Nei mesi scorsi è entrato in servizio l’innovativo sistema ibrido firmato Enel Green Power composto da impianto fotovoltaico e da batterie – 160 kW, 200/320 kWh – capace di garantire una costante erogazione di energia alla struttura, finora minacciata da continui e pericolosi cali di tensione a causa di una rete elettrica inaffidabile. 

 

“La garanzia di una continuità è di vitale importanza. Abbiamo pazienti clinici non chirurgici ma in ossigenoterapia e, quindi, la mancanza di elettricità e l’interruzione dell’ossigeno può avere effetti anche fatali. L’interruzione di corrente elettrica viene colmata dall’intervento dei generatori.”
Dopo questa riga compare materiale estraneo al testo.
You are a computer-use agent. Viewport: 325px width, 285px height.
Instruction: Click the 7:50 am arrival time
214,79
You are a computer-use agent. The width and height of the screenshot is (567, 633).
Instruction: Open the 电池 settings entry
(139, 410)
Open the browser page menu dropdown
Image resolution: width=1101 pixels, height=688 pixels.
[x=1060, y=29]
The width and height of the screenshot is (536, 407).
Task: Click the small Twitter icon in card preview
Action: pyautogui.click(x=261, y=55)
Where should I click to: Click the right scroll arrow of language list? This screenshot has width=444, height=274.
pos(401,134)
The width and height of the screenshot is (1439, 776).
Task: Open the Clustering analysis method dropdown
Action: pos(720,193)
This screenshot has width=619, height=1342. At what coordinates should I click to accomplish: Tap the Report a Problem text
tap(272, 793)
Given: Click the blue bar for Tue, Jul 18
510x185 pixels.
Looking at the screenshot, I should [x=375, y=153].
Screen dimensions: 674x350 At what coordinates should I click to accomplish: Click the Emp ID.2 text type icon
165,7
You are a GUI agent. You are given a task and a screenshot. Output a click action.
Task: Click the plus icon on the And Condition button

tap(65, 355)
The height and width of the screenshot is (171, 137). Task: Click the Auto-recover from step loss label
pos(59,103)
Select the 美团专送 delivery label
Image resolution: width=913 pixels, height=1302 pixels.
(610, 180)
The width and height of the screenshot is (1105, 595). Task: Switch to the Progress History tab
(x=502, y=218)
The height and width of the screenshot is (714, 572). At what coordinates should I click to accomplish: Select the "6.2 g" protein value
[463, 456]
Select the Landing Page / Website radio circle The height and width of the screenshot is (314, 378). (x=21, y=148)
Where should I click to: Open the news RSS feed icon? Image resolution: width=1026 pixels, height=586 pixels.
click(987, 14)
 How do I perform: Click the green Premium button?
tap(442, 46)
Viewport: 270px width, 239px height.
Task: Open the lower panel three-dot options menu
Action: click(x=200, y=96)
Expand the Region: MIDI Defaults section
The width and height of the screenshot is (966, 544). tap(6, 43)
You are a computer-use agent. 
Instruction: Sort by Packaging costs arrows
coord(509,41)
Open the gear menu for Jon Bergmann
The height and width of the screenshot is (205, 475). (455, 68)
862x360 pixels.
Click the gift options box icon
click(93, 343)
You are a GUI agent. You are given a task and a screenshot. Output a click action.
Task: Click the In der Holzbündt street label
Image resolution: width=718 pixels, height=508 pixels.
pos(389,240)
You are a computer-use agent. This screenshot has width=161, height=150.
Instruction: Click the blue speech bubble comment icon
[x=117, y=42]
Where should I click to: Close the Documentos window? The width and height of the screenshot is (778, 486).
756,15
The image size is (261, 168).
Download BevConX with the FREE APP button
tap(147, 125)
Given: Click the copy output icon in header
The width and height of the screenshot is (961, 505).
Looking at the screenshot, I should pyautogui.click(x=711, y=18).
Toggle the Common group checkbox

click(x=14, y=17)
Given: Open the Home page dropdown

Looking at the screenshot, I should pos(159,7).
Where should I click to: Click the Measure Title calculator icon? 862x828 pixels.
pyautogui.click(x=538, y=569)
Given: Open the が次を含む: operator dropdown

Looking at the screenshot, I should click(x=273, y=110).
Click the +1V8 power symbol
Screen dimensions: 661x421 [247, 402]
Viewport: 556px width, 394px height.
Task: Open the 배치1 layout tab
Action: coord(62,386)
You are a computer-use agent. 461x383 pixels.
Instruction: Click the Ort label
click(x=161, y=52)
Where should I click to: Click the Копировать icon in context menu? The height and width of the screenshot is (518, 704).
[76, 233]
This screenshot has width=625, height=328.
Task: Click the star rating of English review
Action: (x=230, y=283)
– Gaetano Azzimonti, Medical Director of St. Luke Hospital

 

Garantire l’energia ai pazienti

Wolisso è una cittadina di circa 50mila abitanti a 120 km a sudovest della capitale etiope Addis Abeba e il St. Luke è un centro sanitario d’eccellenza per tutto il paese africano: il suo bacino d’utenza è di 430.000 persone e ogni anno si contano più di 100.000 visite ambulatoriali, 11.500 ricoveri e quasi 3.300 parti assistiti, di cui il 40% con complicazioni.

Purtroppo, la rete nazionale etiope presenta ancora molte lacune, soprattutto nelle zone più remote: la corrente è debole e salta continuamente. Nel caso di un ospedale come il St. Luke si tratta di un problema che mette al rischio la salute dei pazienti più gravi o sottoposti a interventi chirurgici. 

 

“Prima di questo progetto, la fornitura di energia dell’Ospedale era semplicemente insostenibile attraverso l’utilizzo di generatori diesel per sopperire alle continue disconnessioni dalla rete.”
– Suelen Quadri, Sustainability Africa EGP

 

Fin ad oggi l’Ospedale ha fronteggiato i cali di tensione utilizzando due generatori diesel di 100 kW ciascuno, che oltre a non esser efficienti, non sono sostenibili né per l’ospedale e né per l’ambiente, e inoltre non evitano i danni ai macchinari sanitari causati dagli improvvisi black-out e cali di tensione.

Per questo, in collaborazione con la ONG “Medici con l’Africa CUAMM”, nell’ottobre del 2017 abbiamo dato via ad un progetto di Innovabilitydove cioè l’Innovazione è chiamata a rispondere ad una primaria esigenza di Sostenibilità e che ha visto la progettazione e  costruzione di un innovativo impianto ibrido in grado di gestire in tempo reale i flussi di energia e garantire la continuità della fornitura elettrica, oltre che un risparmio economico per l’Ospedale che potrà essere reinvestito in servizi sanitari a favore della comunità.

 

“Il ruolo di Innovation è stato quello di trovare una soluzione ai continui blackout che mettevano a rischio il funzionamento dei macchinari e la vita dei pazienti del St. Luke Hospital, riuscendo a progettare una soluzione funzionalmente efficace e affidabile. L’affidabilità è la parola chiave.”
– Massimo Schiavetti, Energy Storage Innovation Project Manager EGP

 

Nel giro di un anno il progetto è stato completato e messo in servizio, garantendo così a tutti i pazienti del St. Luke un ospedale efficiente, rispettoso dell’ambiente e soprattutto dotato di una fornitura elettrica costante.